Instructions for the task
Please rewrite all the records below with "small triangle arrow" replaced by "disclosure arrow" and everything else unchanged, leaving out the pictures.

Data to process
==*==

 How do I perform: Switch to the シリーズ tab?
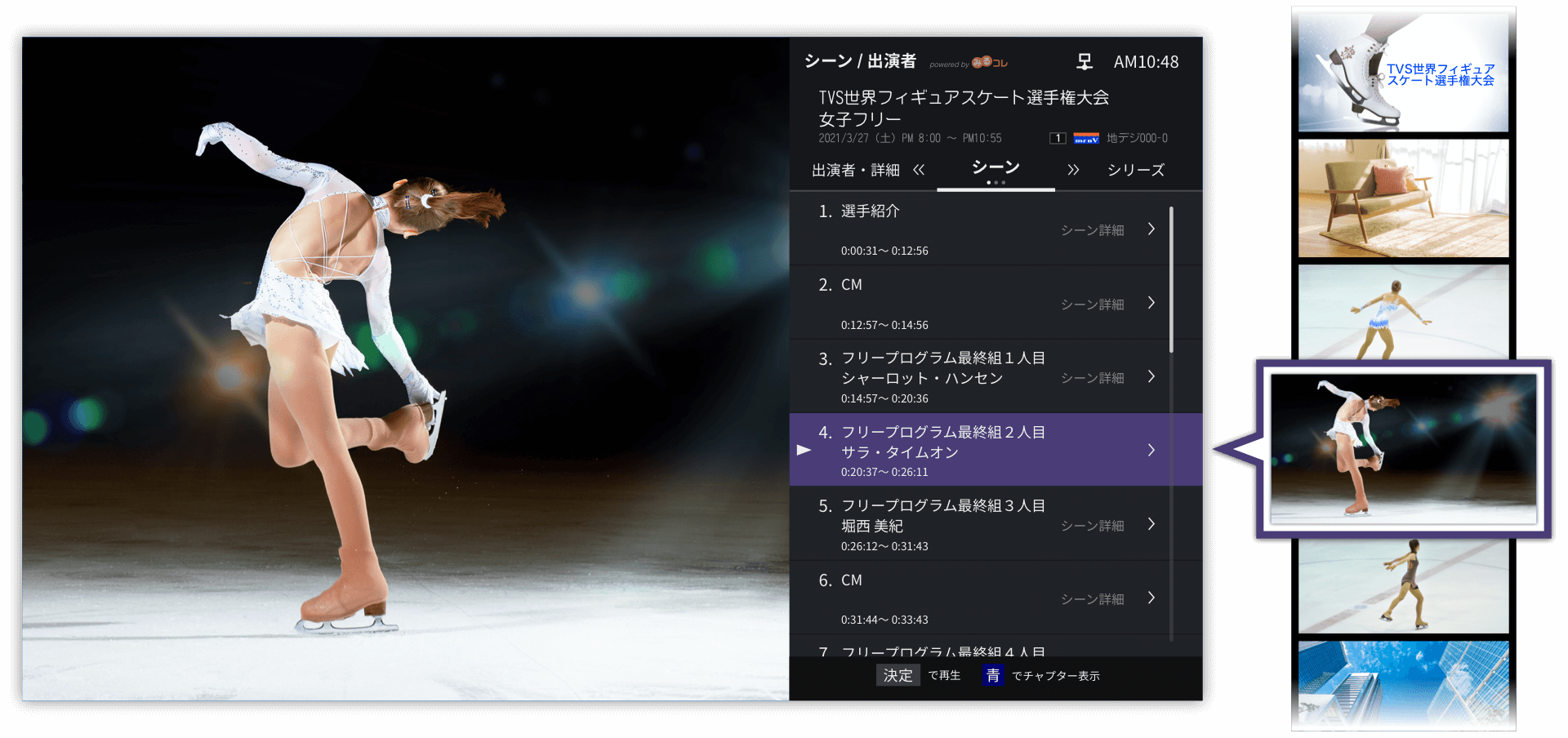tap(1135, 170)
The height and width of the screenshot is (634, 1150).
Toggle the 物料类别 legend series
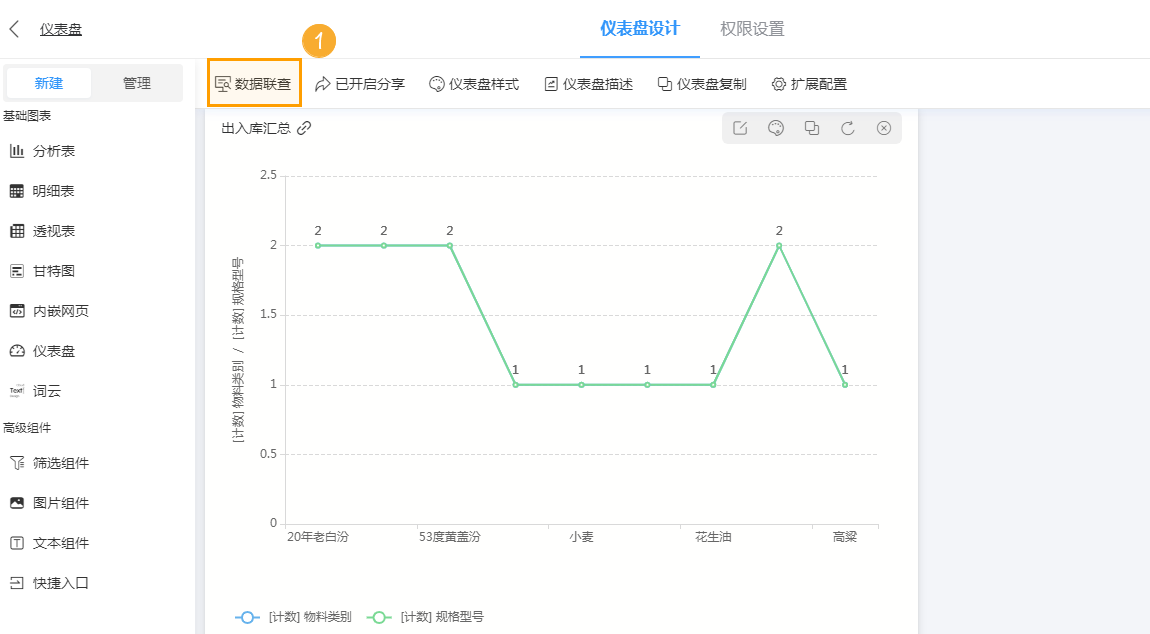293,617
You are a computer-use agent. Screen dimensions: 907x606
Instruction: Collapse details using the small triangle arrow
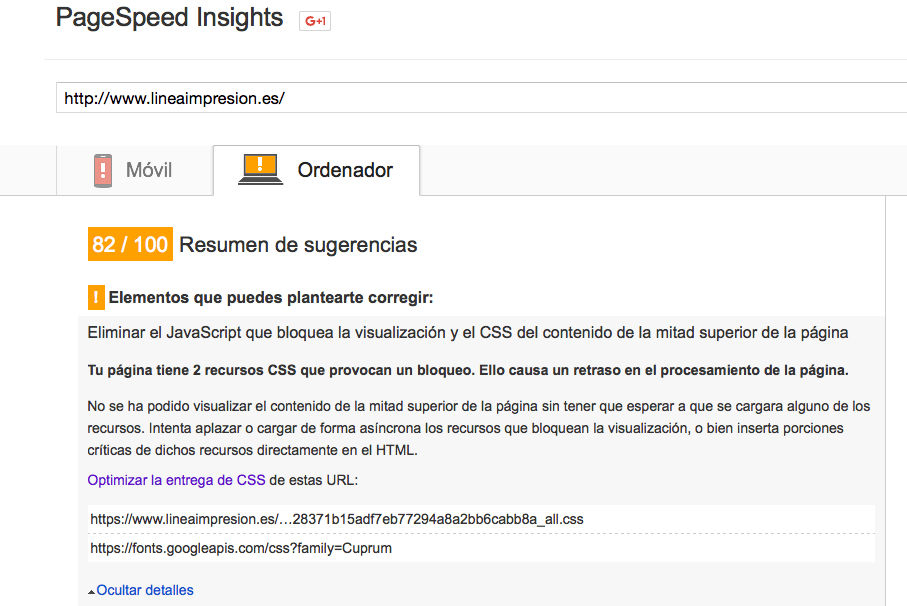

==*==

The completed task
 How do I perform: Switch to the シリーズ tab?
tap(1135, 170)
The height and width of the screenshot is (634, 1150).
Toggle the 物料类别 legend series
293,617
You are a computer-use agent. Screen dimensions: 907x606
Instruction: Collapse details using the disclosure arrow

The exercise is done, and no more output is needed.